- _Conjunto de tareas_
1. Copia el fragmento del texto sobre las encuestas electorales que comienza en "De acuerdo con" y termina en "y el conurbano.", renombrando "Rodolfo Rodil" como "Rodil".
2. Convierte en lista el párrafo del texto sobre las encuestas electorales que empieza con "En coincidencia, el presidente Menem", conservando sus datos principales.

- _Texto_
....

Radicales y frepasistas confiaban en el triunfo de sus candidatos, aunque su nerviosismo era inocultable. Los primeros apoyaban su optimismo en los resultados casi unánimes de las encuestas de opinión que dan vencedor a De la Rúa. Los frepasistas incrementaron su entusiasmo en los últimos tres días: aseguran que se advirtió un cambio en la tendencia que daba como ganador indiscutible al jefe de la UCR y que, como en octubre del año último, podría haber un sorpresivo y mayoritario apoyo social a su candidata.
Se aferraron a varias señales. Una de ellas, una comunicación con el sociólogo Manuel Mora y Araujo, quien les dijo anteayer que la ventaja de más de 15 puntos que llevaba De la Rúa en la Capital Federal estaba por estas horas cerca de convertirse en un empate, "con un voto muy volátil".
El dato lo confirmó Mora y Araujo a La Nación . Sin embargo, aclaró que la diferencia en el total nacional sigue beneficiando a De la Rúa, quien triunfaría con un mínimo de 15 y un máximo de 20 puntos en su favor.
Ricardo Rouvier estimó una participación de entre el 17 y el 18 por ciento del padrón, con 10 puntos en favor del jefe radical. Advirtió que en la última semana "hubo mucho movimiento".
De acuerdo con fuentes del Frepaso y del delarruismo, Rosendo Fraga se comunicó con el jefe de campaña de Fernández Meijide, Rodolfo Rodil, para dejarle el augurio de un "final abierto". La Nación dejó tres mensajes en el contestador automático de Fraga que no fueron respondidos.
Fuentes gubernamentales aseguraron a La Nación que las encuestas que tiene la SIDE otorgan una leve ventaja a Fernández Meijide. La clave estaría en la apreciable diferencia que logra en Rosario, la Capital y el conurbano.
En coincidencia, el presidente Menem comentó en un almuerzo del que participaron un encuestador y dos periodistas que veía ganadora a Fernández Meijide, tanto ante De la Rúa como ante Eduardo Duhalde. El encuestador Julio Aurelio, quien suele hacer trabajos para el oficialismo, dijo que esta vez no hizo encuestas, mientras que Graciela Römer afirmó que De la Rúa ganará por 9 puntos. Advirtió, sin embargo, que pronosticar con certeza un resultado "es imposible por la condición de voluntariedad de los votantes".

....

- _Extractos de datos_
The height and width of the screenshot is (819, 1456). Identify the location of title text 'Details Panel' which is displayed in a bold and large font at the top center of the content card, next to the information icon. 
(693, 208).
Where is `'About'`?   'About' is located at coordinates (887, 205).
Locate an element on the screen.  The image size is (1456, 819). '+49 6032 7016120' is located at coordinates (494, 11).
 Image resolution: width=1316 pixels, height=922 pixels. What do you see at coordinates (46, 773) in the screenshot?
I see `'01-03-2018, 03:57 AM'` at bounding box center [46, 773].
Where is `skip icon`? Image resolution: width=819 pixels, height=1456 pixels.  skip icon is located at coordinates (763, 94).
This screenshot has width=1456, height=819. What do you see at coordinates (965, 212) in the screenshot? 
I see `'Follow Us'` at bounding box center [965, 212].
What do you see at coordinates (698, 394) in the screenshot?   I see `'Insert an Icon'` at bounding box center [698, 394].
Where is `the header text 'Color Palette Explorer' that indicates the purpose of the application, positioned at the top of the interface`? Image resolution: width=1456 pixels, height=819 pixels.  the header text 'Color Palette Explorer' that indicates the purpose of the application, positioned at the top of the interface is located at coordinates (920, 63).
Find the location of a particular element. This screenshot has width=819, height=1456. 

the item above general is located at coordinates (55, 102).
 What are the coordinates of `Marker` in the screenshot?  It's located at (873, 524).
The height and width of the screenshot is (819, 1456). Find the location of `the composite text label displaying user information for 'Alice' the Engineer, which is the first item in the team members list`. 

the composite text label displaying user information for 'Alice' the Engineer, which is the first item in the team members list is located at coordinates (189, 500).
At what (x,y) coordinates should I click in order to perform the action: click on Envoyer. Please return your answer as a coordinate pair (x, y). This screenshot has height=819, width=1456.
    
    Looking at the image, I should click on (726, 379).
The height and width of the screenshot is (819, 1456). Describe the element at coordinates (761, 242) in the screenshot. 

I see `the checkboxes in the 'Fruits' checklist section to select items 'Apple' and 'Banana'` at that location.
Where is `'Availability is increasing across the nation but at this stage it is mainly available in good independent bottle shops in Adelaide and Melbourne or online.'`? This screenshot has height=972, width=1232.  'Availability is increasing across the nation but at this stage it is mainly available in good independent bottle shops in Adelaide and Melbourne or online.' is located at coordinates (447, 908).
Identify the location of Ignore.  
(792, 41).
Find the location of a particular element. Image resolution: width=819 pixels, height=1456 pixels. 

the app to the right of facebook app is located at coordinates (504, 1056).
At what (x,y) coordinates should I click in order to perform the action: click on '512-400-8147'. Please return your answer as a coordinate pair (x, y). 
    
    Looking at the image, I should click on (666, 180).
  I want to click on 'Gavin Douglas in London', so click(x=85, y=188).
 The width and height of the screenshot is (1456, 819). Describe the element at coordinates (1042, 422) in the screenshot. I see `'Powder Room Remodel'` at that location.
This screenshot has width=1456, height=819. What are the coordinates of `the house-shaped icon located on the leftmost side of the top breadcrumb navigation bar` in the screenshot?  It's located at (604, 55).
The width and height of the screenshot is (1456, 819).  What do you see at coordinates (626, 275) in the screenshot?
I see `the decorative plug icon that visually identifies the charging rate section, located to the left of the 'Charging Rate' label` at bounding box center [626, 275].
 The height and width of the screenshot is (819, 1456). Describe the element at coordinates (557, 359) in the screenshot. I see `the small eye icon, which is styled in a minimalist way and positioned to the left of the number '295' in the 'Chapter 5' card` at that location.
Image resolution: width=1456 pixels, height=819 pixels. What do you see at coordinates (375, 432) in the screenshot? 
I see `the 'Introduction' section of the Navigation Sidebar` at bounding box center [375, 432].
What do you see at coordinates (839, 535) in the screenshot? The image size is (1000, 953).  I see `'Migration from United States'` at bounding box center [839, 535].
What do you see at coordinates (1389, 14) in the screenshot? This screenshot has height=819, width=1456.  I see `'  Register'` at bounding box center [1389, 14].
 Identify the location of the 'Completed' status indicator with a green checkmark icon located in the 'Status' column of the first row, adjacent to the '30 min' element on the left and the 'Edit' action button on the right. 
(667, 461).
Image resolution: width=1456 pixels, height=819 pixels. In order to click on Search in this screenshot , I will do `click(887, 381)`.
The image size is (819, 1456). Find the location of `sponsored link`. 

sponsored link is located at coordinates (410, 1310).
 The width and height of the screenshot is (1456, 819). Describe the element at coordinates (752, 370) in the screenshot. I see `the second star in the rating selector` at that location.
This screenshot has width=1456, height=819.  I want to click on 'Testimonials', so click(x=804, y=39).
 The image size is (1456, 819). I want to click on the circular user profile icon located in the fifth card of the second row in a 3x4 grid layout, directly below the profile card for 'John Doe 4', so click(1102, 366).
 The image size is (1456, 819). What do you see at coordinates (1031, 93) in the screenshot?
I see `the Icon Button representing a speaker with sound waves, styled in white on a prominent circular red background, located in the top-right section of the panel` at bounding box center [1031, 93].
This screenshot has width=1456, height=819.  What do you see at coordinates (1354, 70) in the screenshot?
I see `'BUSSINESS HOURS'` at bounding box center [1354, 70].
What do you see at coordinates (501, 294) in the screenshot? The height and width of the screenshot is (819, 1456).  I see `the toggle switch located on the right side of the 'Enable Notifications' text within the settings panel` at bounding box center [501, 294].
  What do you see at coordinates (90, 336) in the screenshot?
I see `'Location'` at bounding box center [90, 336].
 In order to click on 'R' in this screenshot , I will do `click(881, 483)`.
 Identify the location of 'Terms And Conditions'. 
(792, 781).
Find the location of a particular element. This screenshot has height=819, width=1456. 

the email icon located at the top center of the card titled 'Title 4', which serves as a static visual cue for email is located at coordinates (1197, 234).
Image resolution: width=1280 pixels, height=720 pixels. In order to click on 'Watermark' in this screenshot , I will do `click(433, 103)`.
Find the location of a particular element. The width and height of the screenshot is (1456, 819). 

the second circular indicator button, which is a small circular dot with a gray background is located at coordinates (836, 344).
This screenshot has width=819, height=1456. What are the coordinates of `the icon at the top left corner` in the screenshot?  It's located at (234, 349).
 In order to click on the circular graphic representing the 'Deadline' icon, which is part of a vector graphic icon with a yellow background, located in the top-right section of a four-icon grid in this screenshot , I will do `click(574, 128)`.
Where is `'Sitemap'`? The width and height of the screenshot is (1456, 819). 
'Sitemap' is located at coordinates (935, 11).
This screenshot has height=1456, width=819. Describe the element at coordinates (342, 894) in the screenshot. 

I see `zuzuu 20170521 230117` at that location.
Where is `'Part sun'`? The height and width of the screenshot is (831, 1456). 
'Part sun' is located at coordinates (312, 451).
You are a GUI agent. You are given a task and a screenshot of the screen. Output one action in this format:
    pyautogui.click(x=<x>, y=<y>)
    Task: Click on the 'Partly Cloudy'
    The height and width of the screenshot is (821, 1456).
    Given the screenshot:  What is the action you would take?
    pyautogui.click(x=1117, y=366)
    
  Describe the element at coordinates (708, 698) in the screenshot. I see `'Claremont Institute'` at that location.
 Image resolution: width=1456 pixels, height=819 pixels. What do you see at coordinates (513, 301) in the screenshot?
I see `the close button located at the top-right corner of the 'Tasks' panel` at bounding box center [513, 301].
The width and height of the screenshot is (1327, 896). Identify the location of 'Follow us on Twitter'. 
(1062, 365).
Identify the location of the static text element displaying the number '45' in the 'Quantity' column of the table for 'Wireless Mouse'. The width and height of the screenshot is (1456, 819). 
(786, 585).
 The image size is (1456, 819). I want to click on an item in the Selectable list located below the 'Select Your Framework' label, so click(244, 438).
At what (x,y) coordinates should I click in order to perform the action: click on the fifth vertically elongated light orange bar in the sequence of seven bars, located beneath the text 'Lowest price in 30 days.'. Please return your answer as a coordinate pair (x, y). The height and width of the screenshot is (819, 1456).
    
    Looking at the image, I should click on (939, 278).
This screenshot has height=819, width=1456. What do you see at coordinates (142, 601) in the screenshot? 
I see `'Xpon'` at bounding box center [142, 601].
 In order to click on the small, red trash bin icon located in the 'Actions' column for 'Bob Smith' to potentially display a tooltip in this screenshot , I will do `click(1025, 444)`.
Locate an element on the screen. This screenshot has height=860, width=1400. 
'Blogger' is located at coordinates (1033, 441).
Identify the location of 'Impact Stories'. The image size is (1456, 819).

....

- _Respuestas por tarea_
1.
De acuerdo con fuentes del Frepaso y del delarruismo, Rosendo Fraga se comunicó con el jefe de campaña de Fernández Meijide, Rodil, para dejarle el augurio de un "final abierto". La Nación dejó tres mensajes en el contestador automático de Fraga que no fueron respondidos.
Fuentes gubernamentales aseguraron a La Nación que las encuestas que tiene la SIDE otorgan una leve ventaja a Fernández Meijide. La clave estaría en la apreciable diferencia que logra en Rosario, la Capital y el conurbano.

2.
- El presidente Menem comentó en un almuerzo con un encuestador y dos periodistas que veía ganadora a Fernández Meijide, tanto ante De la Rúa como ante Eduardo Duhalde.
- El encuestador Julio Aurelio, que suele trabajar para el oficialismo, dijo que esta vez no hizo encuestas.
- Graciela Römer afirmó que De la Rúa ganará por 9 puntos.
- Römer advirtió que pronosticar con certeza un resultado es imposible por la voluntariedad de los votantes.